Princess Dashkova's Mon histoire and Russian Classicist Tragedy

Marcus Levitt, University of Southern California

Dashkova's Mon histoire was written in French and at the start of the nineteenth century. Yet, as Kelly Herold has argued, it has every right to be considered part of Russian literature, and it may be best understood—I will argue in this paper—not as much within the contemporary literary context of the time of its writing (the 1810's) but as testimony to the specific cultural values of Catherinean Russia. Further, we will contend that Dashkova's view of herself is conceived in markedly dramatic, theatrical terms, reflecting the values of that earlier era, perhaps displayed most clearly in Russian Classicist tragedy.

As a literary and psychological document, Dashkova's autobiography has remained somewhat of a puzzle to scholars. On the one hand, Dashkova promises full revelation, famously declaring that "I want to disguise nothing in this narrative." On the other, as Alexander Woronzoff-Dashkov and others have shown, Mon histoire may be seen as a game of masks, a series of artificial poses that seem to put into question the underlying unity of the whole. This paradox, I will argue, is fundamental to Russian Classicist tragedy, in which there is a striking tension between a strongly authoritative sense of self conceived in sharply moral terms, and what might seem to be a contradictory assertion of its total altruism and selflessness. (The dramatic crisis in tragedy may be seen to flow from the problem of reconciling these two aspects of the self.) This is not to suggest that Dashkova consciously modeled her self-image on Russian drama—although she was intimately familiar with this tradition, and the text of Mon histoire is sprinkled with theatrical terminology. Rather, we will argue that Mon histoire echoes the moral discourse of the Russian tragic stage and enacts its own analogous display of virtue.

Tragic theater, after all, was meant to offer the highest model of human behavior, and as Gukovskij and others have asserted, the stage was meant as a "school of aristocratic virtue." The ethical system of the age was itself theatrical, public, idealizing the transparency of virtue.

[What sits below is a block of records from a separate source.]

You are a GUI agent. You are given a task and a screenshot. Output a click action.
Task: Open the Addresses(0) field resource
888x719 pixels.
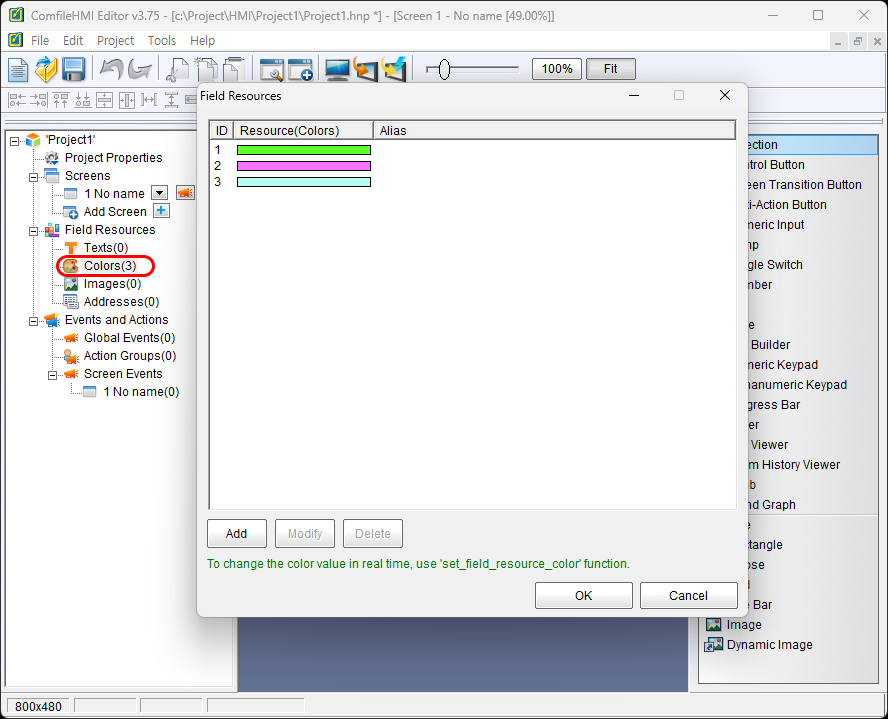[121, 302]
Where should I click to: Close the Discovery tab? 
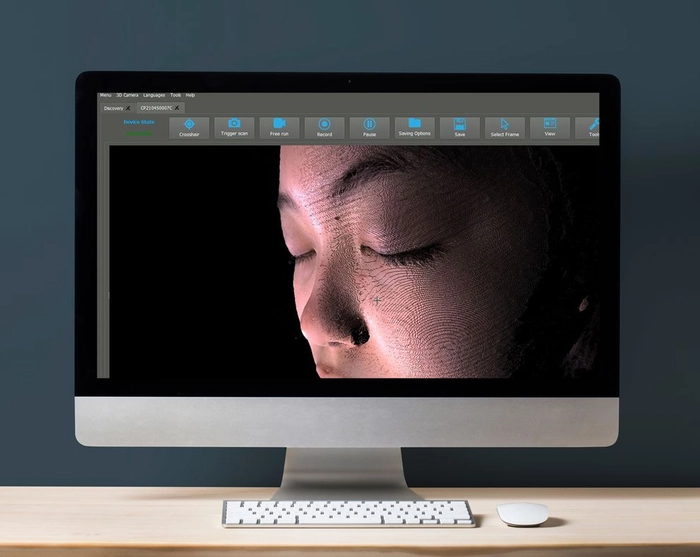[x=128, y=108]
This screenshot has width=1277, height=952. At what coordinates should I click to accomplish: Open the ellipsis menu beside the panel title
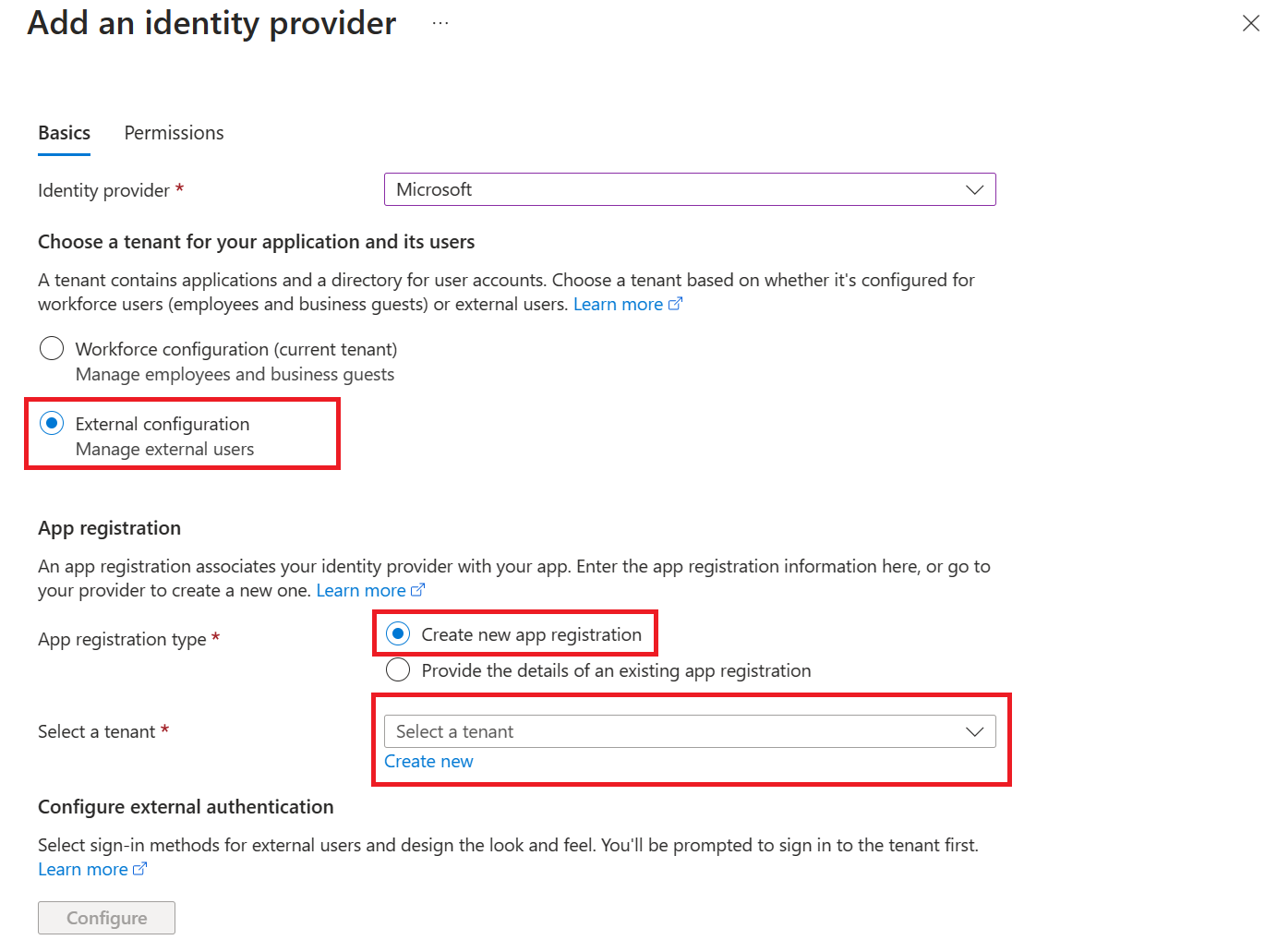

Dashkova conceives of herself as totally and transparently virtuous, portraying the kind of heroic "great soul" set forth in tragedies, surrounded by a world that cannot possibly equal or appreciate her. At one point she describes herself as "an unhappy princess over whom a wicked wizard had cast an age-long spell" (242), and this is an apt characterization of the tragic heroine's self-consciousness. The "tragic" element in some sense represents the "objective" element of reality that always intrudes to frustrate the happy ending. The princess remains "unhappy," although never a failure—as in the Classicist conception of tragedy, she firmly retains the high moral grounds.

The paper will focus on Dashkova's relationship to Catherine the Great, who served her as a never fully-realized ideal, a foil and role model, and it will also examine episodes concerning the problem of reward and recognition, which serve to illustrate Dashkova's negotiation of self-worth. It will offer speculation on what may be called a "Classicist" model of the "selfless self," and the "apsychological innocence" and "eighteenth-century transparency" of self-conception that Thomas Newlin recently remarked upon in his study of Andrei Bolotov.